The adoption of modular buildings has been promoted around the world in recent years, especially in densely populated areas such as Hong Kong that require a large number of new housing units to be quickly constructed. In modular construction, it is important to minimize the cast-in-place joints between prefabricated modules for a variety of reasons, including lowering the height of the building to reduce wind loads, as well as improving on-site construction efficiency. Combining the use of high-strength fiber-reinforced cementitious composites (HSFRCC) and steel plate confinement, the authors proposed a novel inter-module joint connection method and demonstrated that it can greatly enhance the bond strength and reduce joint size. In this study, the feasibility and effectiveness of using an alternative material – high-strength strain-hardening cementitious composites (SHCC) – is explored.
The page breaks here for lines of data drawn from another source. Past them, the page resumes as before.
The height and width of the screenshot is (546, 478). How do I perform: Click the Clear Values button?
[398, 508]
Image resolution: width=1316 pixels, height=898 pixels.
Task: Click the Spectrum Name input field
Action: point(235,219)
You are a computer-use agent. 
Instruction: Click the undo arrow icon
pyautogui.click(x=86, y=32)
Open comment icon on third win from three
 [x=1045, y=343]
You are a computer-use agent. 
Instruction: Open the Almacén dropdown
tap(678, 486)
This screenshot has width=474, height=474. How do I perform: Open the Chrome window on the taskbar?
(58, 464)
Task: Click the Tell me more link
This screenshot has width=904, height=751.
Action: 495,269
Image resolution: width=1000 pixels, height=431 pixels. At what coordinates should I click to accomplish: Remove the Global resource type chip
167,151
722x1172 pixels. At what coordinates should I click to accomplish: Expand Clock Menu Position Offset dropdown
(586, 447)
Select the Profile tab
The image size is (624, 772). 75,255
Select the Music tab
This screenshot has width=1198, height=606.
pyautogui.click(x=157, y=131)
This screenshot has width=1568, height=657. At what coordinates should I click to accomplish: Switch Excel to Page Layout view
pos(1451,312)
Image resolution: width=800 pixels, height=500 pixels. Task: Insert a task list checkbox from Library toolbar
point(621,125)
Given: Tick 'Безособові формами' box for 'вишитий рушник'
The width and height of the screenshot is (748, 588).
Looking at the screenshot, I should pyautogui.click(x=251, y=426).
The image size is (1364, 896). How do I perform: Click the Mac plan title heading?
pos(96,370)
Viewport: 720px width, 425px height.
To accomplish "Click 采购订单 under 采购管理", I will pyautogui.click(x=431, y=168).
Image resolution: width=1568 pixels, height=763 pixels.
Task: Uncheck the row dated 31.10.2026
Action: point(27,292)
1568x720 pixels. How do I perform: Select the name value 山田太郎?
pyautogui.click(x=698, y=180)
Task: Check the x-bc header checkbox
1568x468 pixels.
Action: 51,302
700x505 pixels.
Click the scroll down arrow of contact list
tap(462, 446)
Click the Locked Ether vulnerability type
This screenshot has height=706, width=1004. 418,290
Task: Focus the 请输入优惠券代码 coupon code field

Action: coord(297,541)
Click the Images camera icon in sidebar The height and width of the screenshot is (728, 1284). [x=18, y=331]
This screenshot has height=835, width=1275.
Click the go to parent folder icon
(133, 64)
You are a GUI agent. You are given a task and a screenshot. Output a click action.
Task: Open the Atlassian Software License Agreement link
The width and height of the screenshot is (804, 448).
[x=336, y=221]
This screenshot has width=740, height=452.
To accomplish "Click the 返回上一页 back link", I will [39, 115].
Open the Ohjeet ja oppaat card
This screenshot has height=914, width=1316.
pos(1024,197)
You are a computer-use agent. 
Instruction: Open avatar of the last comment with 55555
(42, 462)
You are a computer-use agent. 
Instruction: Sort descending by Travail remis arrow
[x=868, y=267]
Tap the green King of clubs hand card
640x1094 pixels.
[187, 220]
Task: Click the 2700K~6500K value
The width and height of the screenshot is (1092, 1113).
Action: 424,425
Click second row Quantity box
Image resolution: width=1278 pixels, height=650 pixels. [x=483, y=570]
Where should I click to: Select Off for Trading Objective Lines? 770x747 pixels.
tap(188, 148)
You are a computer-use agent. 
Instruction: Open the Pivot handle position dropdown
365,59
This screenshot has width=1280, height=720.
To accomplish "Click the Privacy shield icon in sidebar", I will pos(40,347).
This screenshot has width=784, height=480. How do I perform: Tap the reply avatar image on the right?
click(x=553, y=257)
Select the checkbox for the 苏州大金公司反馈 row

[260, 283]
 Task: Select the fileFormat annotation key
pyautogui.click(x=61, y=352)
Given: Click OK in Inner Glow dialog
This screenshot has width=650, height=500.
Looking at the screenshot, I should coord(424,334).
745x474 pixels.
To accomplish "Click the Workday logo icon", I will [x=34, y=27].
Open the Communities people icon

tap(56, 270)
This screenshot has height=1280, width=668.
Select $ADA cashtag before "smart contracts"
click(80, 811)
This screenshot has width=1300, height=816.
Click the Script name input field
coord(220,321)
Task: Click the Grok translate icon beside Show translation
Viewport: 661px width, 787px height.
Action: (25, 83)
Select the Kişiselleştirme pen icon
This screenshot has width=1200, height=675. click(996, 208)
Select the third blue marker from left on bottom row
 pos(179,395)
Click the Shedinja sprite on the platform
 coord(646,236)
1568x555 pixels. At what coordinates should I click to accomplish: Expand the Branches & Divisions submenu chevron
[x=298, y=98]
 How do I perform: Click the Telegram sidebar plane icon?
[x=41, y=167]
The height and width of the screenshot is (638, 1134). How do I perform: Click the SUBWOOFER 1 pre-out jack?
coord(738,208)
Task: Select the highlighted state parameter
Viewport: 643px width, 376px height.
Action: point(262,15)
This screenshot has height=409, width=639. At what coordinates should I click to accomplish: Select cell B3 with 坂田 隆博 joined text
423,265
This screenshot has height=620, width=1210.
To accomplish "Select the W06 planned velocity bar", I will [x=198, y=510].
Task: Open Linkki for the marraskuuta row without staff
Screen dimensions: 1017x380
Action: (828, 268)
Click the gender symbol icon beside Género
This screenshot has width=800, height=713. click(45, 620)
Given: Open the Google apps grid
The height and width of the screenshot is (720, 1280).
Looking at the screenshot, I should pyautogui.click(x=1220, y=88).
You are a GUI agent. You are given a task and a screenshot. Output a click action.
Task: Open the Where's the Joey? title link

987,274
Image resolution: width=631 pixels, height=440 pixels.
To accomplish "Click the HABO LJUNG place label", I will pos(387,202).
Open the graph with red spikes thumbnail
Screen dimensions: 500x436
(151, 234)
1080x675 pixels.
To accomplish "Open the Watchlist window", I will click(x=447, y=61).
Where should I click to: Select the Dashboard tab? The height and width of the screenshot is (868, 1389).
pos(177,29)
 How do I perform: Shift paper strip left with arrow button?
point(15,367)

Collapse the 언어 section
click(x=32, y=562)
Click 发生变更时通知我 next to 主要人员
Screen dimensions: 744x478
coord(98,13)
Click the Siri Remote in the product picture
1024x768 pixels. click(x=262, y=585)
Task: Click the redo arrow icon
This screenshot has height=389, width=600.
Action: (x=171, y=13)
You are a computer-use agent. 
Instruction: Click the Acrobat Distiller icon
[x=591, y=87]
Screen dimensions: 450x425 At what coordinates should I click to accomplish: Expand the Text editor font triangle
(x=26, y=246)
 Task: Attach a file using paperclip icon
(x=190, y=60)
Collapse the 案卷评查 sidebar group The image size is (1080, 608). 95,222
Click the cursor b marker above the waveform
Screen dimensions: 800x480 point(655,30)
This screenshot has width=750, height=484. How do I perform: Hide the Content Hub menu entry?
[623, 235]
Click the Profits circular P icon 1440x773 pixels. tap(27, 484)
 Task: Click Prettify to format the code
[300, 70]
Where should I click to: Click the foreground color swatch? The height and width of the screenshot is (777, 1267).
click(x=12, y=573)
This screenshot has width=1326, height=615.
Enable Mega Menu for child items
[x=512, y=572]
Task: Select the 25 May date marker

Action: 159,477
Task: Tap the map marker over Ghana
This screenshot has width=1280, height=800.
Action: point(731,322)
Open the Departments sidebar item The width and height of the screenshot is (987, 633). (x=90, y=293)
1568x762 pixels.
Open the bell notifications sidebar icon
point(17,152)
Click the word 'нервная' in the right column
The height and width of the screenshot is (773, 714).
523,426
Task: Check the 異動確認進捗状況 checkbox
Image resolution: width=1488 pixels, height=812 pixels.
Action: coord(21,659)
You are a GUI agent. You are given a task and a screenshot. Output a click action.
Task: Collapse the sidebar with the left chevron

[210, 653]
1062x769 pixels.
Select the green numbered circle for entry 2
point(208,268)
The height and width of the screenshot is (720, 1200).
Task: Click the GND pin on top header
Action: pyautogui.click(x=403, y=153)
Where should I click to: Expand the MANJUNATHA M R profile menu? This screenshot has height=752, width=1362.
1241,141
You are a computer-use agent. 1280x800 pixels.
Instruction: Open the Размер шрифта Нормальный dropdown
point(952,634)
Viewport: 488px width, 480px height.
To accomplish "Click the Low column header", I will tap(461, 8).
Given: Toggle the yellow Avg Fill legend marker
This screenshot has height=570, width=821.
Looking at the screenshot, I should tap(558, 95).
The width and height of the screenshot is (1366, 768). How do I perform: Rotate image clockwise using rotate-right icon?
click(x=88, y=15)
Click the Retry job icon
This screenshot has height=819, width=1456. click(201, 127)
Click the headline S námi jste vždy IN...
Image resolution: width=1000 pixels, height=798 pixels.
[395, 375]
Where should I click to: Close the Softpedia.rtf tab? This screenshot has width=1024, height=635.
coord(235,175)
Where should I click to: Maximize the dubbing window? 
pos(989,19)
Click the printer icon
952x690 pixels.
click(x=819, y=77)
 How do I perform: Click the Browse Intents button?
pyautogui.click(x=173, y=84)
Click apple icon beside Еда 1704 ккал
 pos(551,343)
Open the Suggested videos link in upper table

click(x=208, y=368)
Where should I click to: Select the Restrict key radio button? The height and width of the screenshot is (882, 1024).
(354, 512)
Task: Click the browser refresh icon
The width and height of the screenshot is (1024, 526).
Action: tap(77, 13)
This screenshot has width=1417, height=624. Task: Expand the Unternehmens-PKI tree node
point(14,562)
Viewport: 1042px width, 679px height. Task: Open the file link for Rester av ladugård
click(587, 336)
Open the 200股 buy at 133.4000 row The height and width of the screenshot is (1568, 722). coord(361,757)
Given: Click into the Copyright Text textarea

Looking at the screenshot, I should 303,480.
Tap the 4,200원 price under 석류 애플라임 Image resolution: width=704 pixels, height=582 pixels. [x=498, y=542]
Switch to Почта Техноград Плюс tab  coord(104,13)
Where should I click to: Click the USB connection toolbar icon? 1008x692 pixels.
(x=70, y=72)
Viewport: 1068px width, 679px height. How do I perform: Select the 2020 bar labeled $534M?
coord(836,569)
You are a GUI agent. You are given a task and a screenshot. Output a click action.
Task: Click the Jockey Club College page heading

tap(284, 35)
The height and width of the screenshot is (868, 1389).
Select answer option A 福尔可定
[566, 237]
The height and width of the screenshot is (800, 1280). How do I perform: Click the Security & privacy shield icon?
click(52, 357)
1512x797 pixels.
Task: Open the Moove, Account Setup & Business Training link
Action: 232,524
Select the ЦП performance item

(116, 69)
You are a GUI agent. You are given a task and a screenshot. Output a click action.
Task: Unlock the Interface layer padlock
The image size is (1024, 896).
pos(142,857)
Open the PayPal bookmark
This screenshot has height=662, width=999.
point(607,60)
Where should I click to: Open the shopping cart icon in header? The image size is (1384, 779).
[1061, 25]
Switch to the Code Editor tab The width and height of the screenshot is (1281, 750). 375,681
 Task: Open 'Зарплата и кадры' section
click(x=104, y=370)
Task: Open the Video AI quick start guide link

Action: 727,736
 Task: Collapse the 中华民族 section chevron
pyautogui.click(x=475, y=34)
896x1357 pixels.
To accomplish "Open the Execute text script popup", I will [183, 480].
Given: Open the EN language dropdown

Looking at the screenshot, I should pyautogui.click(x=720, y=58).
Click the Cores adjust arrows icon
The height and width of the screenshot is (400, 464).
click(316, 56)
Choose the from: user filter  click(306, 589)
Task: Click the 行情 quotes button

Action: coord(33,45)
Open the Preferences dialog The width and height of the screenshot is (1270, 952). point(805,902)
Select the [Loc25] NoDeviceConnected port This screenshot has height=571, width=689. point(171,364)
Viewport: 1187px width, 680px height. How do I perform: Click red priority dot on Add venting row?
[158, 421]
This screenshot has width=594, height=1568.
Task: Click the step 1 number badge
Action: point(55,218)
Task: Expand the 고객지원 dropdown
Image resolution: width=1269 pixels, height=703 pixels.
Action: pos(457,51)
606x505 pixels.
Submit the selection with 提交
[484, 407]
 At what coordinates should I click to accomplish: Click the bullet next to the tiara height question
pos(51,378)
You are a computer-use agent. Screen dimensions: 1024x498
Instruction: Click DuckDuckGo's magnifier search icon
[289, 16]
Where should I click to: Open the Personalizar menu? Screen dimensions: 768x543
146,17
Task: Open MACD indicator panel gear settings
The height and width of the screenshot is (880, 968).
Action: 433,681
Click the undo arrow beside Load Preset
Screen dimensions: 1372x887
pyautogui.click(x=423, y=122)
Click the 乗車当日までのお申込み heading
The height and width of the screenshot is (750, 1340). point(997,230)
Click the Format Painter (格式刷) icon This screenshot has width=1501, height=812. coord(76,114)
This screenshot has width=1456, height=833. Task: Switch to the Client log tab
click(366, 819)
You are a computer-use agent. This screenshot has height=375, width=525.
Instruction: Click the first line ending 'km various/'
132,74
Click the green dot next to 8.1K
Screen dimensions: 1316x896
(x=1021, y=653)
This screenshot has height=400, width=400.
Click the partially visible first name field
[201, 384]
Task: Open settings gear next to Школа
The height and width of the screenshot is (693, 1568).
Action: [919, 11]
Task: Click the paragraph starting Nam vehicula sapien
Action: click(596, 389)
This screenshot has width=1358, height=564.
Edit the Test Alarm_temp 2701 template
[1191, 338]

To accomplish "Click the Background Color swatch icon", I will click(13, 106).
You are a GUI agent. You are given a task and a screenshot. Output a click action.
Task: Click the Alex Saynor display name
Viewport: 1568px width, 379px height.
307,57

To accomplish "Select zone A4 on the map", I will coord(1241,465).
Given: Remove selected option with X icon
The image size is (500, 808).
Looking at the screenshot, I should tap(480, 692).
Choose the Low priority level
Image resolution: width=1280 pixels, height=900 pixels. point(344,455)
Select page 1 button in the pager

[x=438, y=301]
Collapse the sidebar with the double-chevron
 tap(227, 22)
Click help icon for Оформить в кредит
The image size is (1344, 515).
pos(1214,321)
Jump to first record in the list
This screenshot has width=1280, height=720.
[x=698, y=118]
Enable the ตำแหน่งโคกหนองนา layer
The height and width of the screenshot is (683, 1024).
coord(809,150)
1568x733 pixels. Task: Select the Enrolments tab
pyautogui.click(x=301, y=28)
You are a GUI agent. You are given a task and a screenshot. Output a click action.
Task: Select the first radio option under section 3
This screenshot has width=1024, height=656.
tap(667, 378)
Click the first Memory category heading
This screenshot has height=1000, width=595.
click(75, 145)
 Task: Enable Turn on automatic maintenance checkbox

Compared with HSFRCC, high-strength SHCC can attain similar compressive and tensile strengths while achieving considerably superior ductility. It also provides better capability in energy absorption and crack control. Tensile pull-out tests were performed to investigate the bond behavior between rebar and high-strength SHCC. It is reported that high-strength SHCC achieved enhanced bond performance compared to high-strength concrete, but the improvement was not as pronounced as HSFRCC. 3D models were built in a finite element program, and the simulations agreed well with test results. Parametric studies were conducted using the FE models to identify the main influencing factors of bond strength and to determine their relative importance. Design calculation methods were then developed to facilitate the engineering application of the novel joint connection.